Born in Holyoke, Massachusetts, Fr. Mercier entered the New England Province of the Society of Jesus in 1975 after completing his undergraduate degree in Russian studies at Yale University and master’s degree in history from Columbia University. As a Jesuit, he pursued graduate studies in history and theology, earning a master’s degree in history from Harvard University (1981), a Master of Divinity (1987), Licentiate in Sacred Theology (1992) and doctorate in Christian ethics (1993) from Regis College in Toronto.
During regency, Fr. Mercier supported campus ministry and taught history and social studies at Boston College High School. He was ordained a priest in 1987 and professed his final vows in the Society of Jesus in 2003.

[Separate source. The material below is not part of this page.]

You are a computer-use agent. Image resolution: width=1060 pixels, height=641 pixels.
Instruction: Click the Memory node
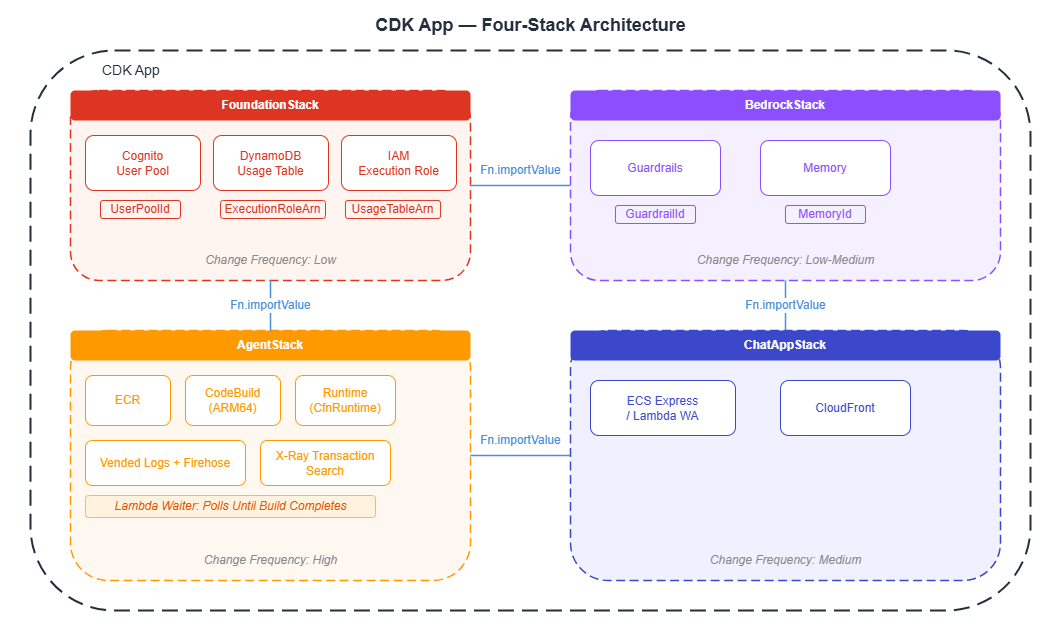pos(825,167)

Father Mercier lived the Jesuit academic vocation as an instructor in theology at Regis College and St. Augustine’s Seminary in Toronto (1988–1990) and at the College of the Holy Cross in Worcester, Massachusetts (1990–1992). He was named an associate professor of Christian Ethics at Regis College in 1993 and served there as dean from 1995 to 2005. From 2002 to 2005 he was the managing editor of the Toronto Journal of Theology. After a sabbatical at the Milltown Institute in Dublin, he returned to Boston in 2006 to serve as the executive director of the Jesuit Collaborative and in the New England Province Office.

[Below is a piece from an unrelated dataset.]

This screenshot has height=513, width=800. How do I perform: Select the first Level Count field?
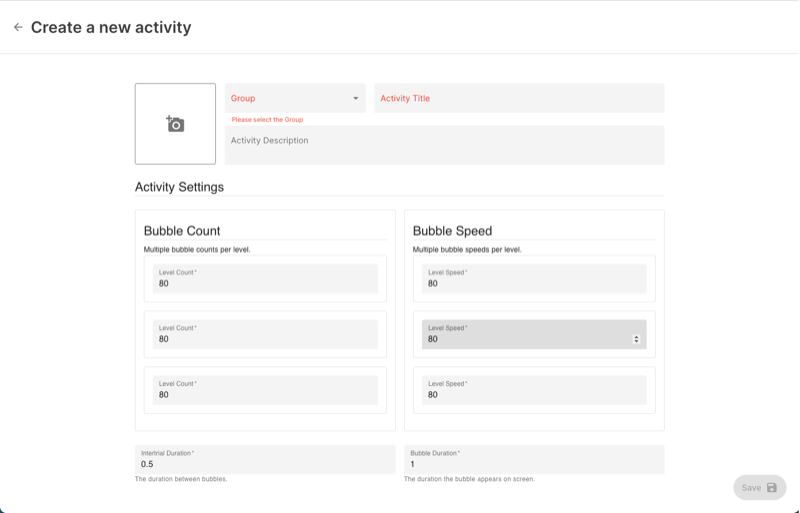[x=265, y=279]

In 2010, Fr. Mercier moved to St. Louis to become an associate professor of theology at Saint Louis University and rector of the Bellarmine House of Studies, the Jesuit house of formation. In 2014 he was named provincial of the newly formed USA Central and Southern Province.
Fr. Mercier participated in the Jesuits’ General Congregations 35 and 36. He now serves as Delegate for Formation for the Jesuit Conference of Canada and the United States, helping coordinate the various formation programs from novitiate through tertianship.